Auf einen Blick: die wichtigsten Punkte
| Kernpunkt | Detail | Nutzen für Betroffene |
|---|---|---|
| Grenzen erkennen | Auf Schmerzen, Erschöpfung und Erholungsdauer achten | Hilft, Verletzungen und wiederkehrende Beschwerden zu vermeiden |
| Ruhe und Abwechslung | Ruhetage, kürzere Strecken und Muskelkräftigung kombinieren | Macht das Gehen nachhaltiger und gelenkschonender |
| Persönliches Tempo | Im „Gesprächstempo" gehen statt im App-Tempo | Verringert das Risiko einer Überlastung von Herz und Lunge |
Häufig gestellte Fragen
- Wie viele Schritte pro Tag sind für Menschen ab 65 sicher? Es gibt keine magische Zahl. Viele Hausärzte nennen 6.000 bis 8.000 Schritte täglich als gute Orientierung — vorausgesetzt, man verspürt keine Schmerzen oder übermäßige Erschöpfung und hat sich langsam herangetastet.

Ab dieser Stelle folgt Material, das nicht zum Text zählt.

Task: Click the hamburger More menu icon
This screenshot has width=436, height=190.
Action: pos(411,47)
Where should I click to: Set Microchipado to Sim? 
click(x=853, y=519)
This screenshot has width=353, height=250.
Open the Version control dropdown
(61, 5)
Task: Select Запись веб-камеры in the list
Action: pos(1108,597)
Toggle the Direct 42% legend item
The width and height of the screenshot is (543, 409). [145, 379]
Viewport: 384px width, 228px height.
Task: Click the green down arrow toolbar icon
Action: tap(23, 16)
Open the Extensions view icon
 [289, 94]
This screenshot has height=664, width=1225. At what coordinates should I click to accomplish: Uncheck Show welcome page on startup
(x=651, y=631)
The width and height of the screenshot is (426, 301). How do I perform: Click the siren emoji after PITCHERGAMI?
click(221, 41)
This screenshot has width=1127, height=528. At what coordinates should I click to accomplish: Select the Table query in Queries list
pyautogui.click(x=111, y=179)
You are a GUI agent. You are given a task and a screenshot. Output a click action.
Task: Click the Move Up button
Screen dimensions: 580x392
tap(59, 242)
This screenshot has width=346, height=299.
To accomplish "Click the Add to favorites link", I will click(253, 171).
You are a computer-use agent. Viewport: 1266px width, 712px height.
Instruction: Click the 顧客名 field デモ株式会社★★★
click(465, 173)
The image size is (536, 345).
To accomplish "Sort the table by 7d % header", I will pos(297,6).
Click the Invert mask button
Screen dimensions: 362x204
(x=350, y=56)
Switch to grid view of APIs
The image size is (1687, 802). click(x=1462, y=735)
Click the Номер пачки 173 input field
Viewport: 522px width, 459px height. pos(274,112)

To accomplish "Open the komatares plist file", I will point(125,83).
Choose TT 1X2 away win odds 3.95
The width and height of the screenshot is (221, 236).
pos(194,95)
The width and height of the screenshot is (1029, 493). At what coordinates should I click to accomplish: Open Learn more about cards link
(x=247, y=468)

- Ist tägliches Gehen schlecht für meine Gelenke? Nicht, wenn Sie in ruhigem Tempo gehen, gutes Schuhwerk tragen und auch Ruhetage oder kürzere Tage einplanen. Immer wiederkehrende Schmerzen sind ein Signal, dass die Belastung zu hoch ist.
- Welche Warnsignale deuten darauf hin, dass ich zu viel gehe? Stechende Knie- oder Hüftschmerzen, starke Erschöpfung, die länger als einen Tag anhält, neue oder zunehmende Rückenbeschwerden oder Kurzatmigkeit bei einem Tempo, das früher mühelos war.
- Muss ich mit dem Gehen aufhören, wenn ich Arthrose habe? Nein, aber klüger gehen. Kürzere Strecken, weicherer Untergrund, gegebenenfalls mit Gehstock — und in Absprache mit Hausarzt oder Physiotherapeut einen passenden Plan entwickeln.
- Ist eine Wandergruppe eine gute Idee, wenn man über 65 ist? Ja, besonders sozial und mental sehr wertvoll. Achten Sie jedoch darauf, sich nicht vom Tempo oder Ehrgeiz der Gruppe mitreißen zu lassen. Sie entscheiden, wann es genug ist — nicht die anderen.